The marked bias and LOA encountered in this study preclude interchangeability between the two devices evaluated. It would influence decisions regarding heparin iteration and dosing of protamine, with consequences for the postoperative phase regarding blood transfusions, pharmacological intervention, and redo surgery.
Of note, bias for the low-range ACT assessments fulfilled the stipulated ±10-second target. However, because the LOA was ±23 seconds, device agreements may seem unacceptable.

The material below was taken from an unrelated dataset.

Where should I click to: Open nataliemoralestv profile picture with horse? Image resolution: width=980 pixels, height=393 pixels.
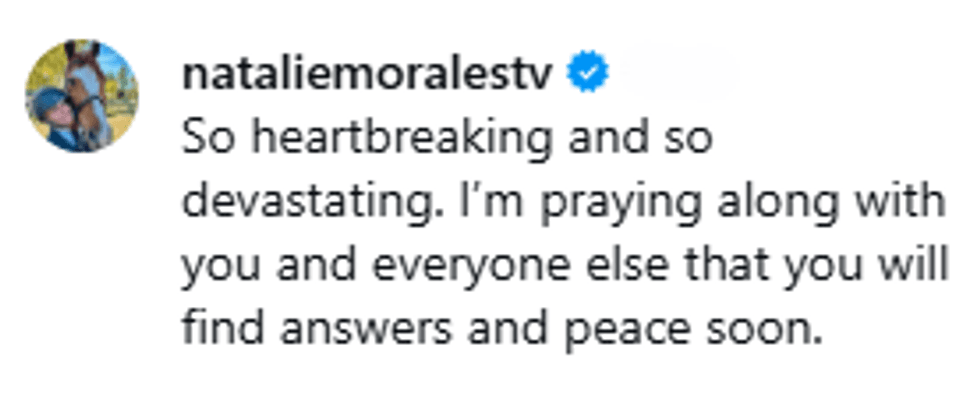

Why characteristics between different ACT devices are inconsistent remains an open question. There is no obvious answer but most likely multifactorial. Apart from influences by hemodilution, one very reasonable explanation would be differences in the analyzing methodology. The i-STAT™ device uses an electro-chemical technique sensitive to thrombin cleavage (11,12), whereas the HMS Plus™ awaits complete clot formation sensed by movements of plungers (11,12). The use of different agents to activate the coagulation represents still another plausible reason. However, both HMS Plus™ and i-STAT™ use kaolin. Reasons for this unpredictability between ACT devices warrant further investigation. Instruments capable of compensating for changes in hematocrit represent one alternative how precision and bias can be improved (25).
Limitations
Because no “gold standard” for the ACT methodology exists, it was not possible to compare tests of individual monitor characteristics to such a reference. Limits of agreement stated in our hypothesis were chosen arbitrarily because we lack official recommendations. Because the sample size was relatively small, confirmation of results may seem warranted.
Conclusion
A clinical evaluation of the HMS Plus™ and i-STAT™ showed significant inter-device differences defined by measures of bias and LOA for the ACT. The ACT was unrelated to the systemic concentration of heparin during CPB but correlated with the measured hematocrit in the systemic circulation.